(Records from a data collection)
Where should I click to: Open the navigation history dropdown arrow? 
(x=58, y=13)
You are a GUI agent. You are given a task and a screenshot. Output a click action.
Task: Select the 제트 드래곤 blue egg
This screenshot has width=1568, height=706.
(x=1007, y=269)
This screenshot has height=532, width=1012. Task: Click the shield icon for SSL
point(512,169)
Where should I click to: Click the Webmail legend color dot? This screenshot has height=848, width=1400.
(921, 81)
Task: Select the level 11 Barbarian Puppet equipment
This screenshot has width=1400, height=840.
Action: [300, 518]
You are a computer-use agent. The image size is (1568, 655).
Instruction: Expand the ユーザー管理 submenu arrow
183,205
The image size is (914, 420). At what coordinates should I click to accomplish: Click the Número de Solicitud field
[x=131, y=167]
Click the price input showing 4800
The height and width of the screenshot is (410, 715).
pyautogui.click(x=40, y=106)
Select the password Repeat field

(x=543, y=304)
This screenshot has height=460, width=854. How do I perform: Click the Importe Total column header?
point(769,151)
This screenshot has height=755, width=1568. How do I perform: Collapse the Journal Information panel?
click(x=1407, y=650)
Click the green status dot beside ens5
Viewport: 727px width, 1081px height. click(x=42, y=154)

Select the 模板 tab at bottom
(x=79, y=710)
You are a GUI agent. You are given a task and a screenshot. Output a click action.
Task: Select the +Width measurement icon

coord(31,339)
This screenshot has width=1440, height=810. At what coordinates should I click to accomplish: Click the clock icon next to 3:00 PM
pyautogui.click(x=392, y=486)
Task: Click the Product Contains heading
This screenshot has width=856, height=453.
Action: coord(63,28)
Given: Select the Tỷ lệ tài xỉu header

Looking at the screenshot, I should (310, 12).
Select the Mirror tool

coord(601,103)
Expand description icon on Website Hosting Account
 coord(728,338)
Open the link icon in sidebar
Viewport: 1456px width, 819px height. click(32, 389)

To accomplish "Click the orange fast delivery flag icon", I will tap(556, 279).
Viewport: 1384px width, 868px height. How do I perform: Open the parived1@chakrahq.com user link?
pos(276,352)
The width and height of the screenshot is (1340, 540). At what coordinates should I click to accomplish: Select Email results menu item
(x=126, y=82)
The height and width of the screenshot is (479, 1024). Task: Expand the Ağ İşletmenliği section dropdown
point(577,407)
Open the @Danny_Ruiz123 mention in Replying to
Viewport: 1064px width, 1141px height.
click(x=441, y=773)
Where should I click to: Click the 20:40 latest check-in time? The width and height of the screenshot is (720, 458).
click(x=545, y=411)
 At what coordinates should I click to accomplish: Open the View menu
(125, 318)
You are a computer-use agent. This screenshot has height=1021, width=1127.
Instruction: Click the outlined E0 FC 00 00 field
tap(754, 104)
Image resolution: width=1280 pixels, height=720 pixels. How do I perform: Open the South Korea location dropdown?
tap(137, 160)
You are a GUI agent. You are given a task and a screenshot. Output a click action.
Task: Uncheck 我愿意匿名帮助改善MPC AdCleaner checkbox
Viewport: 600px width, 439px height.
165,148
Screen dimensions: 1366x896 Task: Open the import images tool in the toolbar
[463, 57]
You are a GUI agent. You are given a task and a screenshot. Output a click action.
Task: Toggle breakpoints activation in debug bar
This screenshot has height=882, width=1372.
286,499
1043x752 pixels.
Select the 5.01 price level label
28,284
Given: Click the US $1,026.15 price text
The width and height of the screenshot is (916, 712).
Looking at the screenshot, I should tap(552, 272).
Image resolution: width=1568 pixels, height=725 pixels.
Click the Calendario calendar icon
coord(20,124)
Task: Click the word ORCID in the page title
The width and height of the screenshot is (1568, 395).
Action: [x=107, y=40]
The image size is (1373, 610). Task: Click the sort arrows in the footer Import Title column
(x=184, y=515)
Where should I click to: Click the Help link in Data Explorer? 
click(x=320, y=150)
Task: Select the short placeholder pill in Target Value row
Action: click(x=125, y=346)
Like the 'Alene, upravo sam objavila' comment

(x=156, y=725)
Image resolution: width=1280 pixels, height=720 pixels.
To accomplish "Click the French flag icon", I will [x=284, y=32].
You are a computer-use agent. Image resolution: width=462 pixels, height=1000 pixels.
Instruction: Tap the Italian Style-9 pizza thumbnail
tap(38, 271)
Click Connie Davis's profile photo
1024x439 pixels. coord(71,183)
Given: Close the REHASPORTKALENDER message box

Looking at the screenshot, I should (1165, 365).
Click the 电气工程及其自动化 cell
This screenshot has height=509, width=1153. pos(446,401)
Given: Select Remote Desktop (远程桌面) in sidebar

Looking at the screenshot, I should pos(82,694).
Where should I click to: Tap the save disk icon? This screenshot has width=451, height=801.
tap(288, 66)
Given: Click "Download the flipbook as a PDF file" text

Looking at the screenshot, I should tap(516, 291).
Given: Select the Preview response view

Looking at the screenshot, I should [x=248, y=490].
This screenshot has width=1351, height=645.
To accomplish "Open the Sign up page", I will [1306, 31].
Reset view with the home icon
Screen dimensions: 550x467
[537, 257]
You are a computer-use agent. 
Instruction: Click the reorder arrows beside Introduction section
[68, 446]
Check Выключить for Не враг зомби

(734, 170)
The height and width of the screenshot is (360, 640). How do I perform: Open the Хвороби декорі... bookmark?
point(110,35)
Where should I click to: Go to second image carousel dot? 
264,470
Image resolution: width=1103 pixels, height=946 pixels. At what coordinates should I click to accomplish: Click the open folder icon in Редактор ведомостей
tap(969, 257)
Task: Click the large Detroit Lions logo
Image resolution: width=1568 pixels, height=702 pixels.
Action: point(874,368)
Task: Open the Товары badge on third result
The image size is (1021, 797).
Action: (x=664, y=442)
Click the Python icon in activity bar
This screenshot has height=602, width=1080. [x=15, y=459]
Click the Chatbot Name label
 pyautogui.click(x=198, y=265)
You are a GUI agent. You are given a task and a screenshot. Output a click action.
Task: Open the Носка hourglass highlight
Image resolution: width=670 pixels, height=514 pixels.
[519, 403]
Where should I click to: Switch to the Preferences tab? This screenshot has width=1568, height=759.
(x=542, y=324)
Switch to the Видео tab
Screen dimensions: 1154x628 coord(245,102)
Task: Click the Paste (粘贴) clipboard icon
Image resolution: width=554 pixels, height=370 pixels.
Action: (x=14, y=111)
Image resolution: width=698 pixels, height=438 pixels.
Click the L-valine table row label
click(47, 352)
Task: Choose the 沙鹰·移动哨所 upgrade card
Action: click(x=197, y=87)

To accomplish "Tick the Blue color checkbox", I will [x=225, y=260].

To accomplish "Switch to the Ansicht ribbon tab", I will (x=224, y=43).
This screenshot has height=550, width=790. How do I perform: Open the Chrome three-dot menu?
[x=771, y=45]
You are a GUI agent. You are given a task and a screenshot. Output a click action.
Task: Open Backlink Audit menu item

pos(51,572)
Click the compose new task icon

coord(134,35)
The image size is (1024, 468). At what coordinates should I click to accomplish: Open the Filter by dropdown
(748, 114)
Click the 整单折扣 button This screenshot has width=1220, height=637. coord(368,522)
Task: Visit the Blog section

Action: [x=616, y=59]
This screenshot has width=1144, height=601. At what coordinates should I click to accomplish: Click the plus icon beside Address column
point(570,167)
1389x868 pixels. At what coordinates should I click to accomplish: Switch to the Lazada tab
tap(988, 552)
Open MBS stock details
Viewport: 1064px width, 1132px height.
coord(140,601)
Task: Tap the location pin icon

Task:
Your task is to repeat every entry exactly.

Solution for this exercise:
Where should I click to: Open the navigation history dropdown arrow? 
(x=58, y=13)
You are a GUI agent. You are given a task and a screenshot. Output a click action.
Task: Select the 제트 드래곤 blue egg
This screenshot has width=1568, height=706.
(x=1007, y=269)
This screenshot has height=532, width=1012. Task: Click the shield icon for SSL
point(512,169)
Where should I click to: Click the Webmail legend color dot? This screenshot has height=848, width=1400.
(921, 81)
Task: Select the level 11 Barbarian Puppet equipment
This screenshot has width=1400, height=840.
Action: [300, 518]
You are a computer-use agent. The image size is (1568, 655).
Instruction: Expand the ユーザー管理 submenu arrow
183,205
The image size is (914, 420). At what coordinates should I click to accomplish: Click the Número de Solicitud field
[x=131, y=167]
Click the price input showing 4800
The height and width of the screenshot is (410, 715).
pyautogui.click(x=40, y=106)
Select the password Repeat field

(x=543, y=304)
This screenshot has height=460, width=854. How do I perform: Click the Importe Total column header?
point(769,151)
This screenshot has height=755, width=1568. How do I perform: Collapse the Journal Information panel?
click(x=1407, y=650)
Click the green status dot beside ens5
Viewport: 727px width, 1081px height. click(x=42, y=154)

Select the 模板 tab at bottom
(x=79, y=710)
You are a GUI agent. You are given a task and a screenshot. Output a click action.
Task: Select the +Width measurement icon

coord(31,339)
This screenshot has width=1440, height=810. At what coordinates should I click to accomplish: Click the clock icon next to 3:00 PM
pyautogui.click(x=392, y=486)
Task: Click the Product Contains heading
This screenshot has width=856, height=453.
Action: coord(63,28)
Given: Select the Tỷ lệ tài xỉu header

Looking at the screenshot, I should (310, 12).
Select the Mirror tool

coord(601,103)
Expand description icon on Website Hosting Account
 coord(728,338)
Open the link icon in sidebar
Viewport: 1456px width, 819px height. click(32, 389)

To accomplish "Click the orange fast delivery flag icon", I will tap(556, 279).
Viewport: 1384px width, 868px height. How do I perform: Open the parived1@chakrahq.com user link?
pos(276,352)
The width and height of the screenshot is (1340, 540). At what coordinates should I click to accomplish: Select Email results menu item
(x=126, y=82)
The height and width of the screenshot is (479, 1024). Task: Expand the Ağ İşletmenliği section dropdown
point(577,407)
Open the @Danny_Ruiz123 mention in Replying to
Viewport: 1064px width, 1141px height.
click(x=441, y=773)
Where should I click to: Click the 20:40 latest check-in time? The width and height of the screenshot is (720, 458).
click(x=545, y=411)
 At what coordinates should I click to accomplish: Open the View menu
(125, 318)
You are a computer-use agent. This screenshot has height=1021, width=1127.
Instruction: Click the outlined E0 FC 00 00 field
tap(754, 104)
Image resolution: width=1280 pixels, height=720 pixels. How do I perform: Open the South Korea location dropdown?
tap(137, 160)
You are a GUI agent. You are given a task and a screenshot. Output a click action.
Task: Uncheck 我愿意匿名帮助改善MPC AdCleaner checkbox
Viewport: 600px width, 439px height.
165,148
Screen dimensions: 1366x896 Task: Open the import images tool in the toolbar
[463, 57]
You are a GUI agent. You are given a task and a screenshot. Output a click action.
Task: Toggle breakpoints activation in debug bar
This screenshot has height=882, width=1372.
286,499
1043x752 pixels.
Select the 5.01 price level label
28,284
Given: Click the US $1,026.15 price text
The width and height of the screenshot is (916, 712).
Looking at the screenshot, I should tap(552, 272).
Image resolution: width=1568 pixels, height=725 pixels.
Click the Calendario calendar icon
coord(20,124)
Task: Click the word ORCID in the page title
The width and height of the screenshot is (1568, 395).
Action: [x=107, y=40]
The image size is (1373, 610). Task: Click the sort arrows in the footer Import Title column
(x=184, y=515)
Where should I click to: Click the Help link in Data Explorer? 
click(x=320, y=150)
Task: Select the short placeholder pill in Target Value row
Action: click(x=125, y=346)
Like the 'Alene, upravo sam objavila' comment

(x=156, y=725)
Image resolution: width=1280 pixels, height=720 pixels.
To accomplish "Click the French flag icon", I will [x=284, y=32].
You are a computer-use agent. Image resolution: width=462 pixels, height=1000 pixels.
Instruction: Tap the Italian Style-9 pizza thumbnail
tap(38, 271)
Click Connie Davis's profile photo
1024x439 pixels. coord(71,183)
Given: Close the REHASPORTKALENDER message box

Looking at the screenshot, I should (1165, 365).
Click the 电气工程及其自动化 cell
This screenshot has height=509, width=1153. pos(446,401)
Given: Select Remote Desktop (远程桌面) in sidebar

Looking at the screenshot, I should pos(82,694).
Where should I click to: Tap the save disk icon? This screenshot has width=451, height=801.
tap(288, 66)
Given: Click "Download the flipbook as a PDF file" text

Looking at the screenshot, I should tap(516, 291).
Given: Select the Preview response view

Looking at the screenshot, I should [x=248, y=490].
This screenshot has width=1351, height=645.
To accomplish "Open the Sign up page", I will [1306, 31].
Reset view with the home icon
Screen dimensions: 550x467
[537, 257]
You are a computer-use agent. 
Instruction: Click the reorder arrows beside Introduction section
[68, 446]
Check Выключить for Не враг зомби

(734, 170)
The height and width of the screenshot is (360, 640). How do I perform: Open the Хвороби декорі... bookmark?
point(110,35)
Where should I click to: Go to second image carousel dot? 
264,470
Image resolution: width=1103 pixels, height=946 pixels. At what coordinates should I click to accomplish: Click the open folder icon in Редактор ведомостей
tap(969, 257)
Task: Click the large Detroit Lions logo
Image resolution: width=1568 pixels, height=702 pixels.
Action: point(874,368)
Task: Open the Товары badge on third result
The image size is (1021, 797).
Action: (x=664, y=442)
Click the Python icon in activity bar
This screenshot has height=602, width=1080. [x=15, y=459]
Click the Chatbot Name label
 pyautogui.click(x=198, y=265)
You are a GUI agent. You are given a task and a screenshot. Output a click action.
Task: Open the Носка hourglass highlight
Image resolution: width=670 pixels, height=514 pixels.
[519, 403]
Where should I click to: Switch to the Preferences tab? This screenshot has width=1568, height=759.
(x=542, y=324)
Switch to the Видео tab
Screen dimensions: 1154x628 coord(245,102)
Task: Click the Paste (粘贴) clipboard icon
Image resolution: width=554 pixels, height=370 pixels.
Action: (x=14, y=111)
Image resolution: width=698 pixels, height=438 pixels.
Click the L-valine table row label
click(47, 352)
Task: Choose the 沙鹰·移动哨所 upgrade card
Action: click(x=197, y=87)

To accomplish "Tick the Blue color checkbox", I will [x=225, y=260].

To accomplish "Switch to the Ansicht ribbon tab", I will (x=224, y=43).
This screenshot has height=550, width=790. How do I perform: Open the Chrome three-dot menu?
[x=771, y=45]
You are a GUI agent. You are given a task and a screenshot. Output a click action.
Task: Open Backlink Audit menu item

pos(51,572)
Click the compose new task icon

coord(134,35)
The image size is (1024, 468). At what coordinates should I click to accomplish: Open the Filter by dropdown
(748, 114)
Click the 整单折扣 button This screenshot has width=1220, height=637. coord(368,522)
Task: Visit the Blog section

Action: [x=616, y=59]
This screenshot has width=1144, height=601. At what coordinates should I click to accomplish: Click the plus icon beside Address column
point(570,167)
1389x868 pixels. At what coordinates should I click to accomplish: Switch to the Lazada tab
tap(988, 552)
Open MBS stock details
Viewport: 1064px width, 1132px height.
coord(140,601)
Task: Tap the location pin icon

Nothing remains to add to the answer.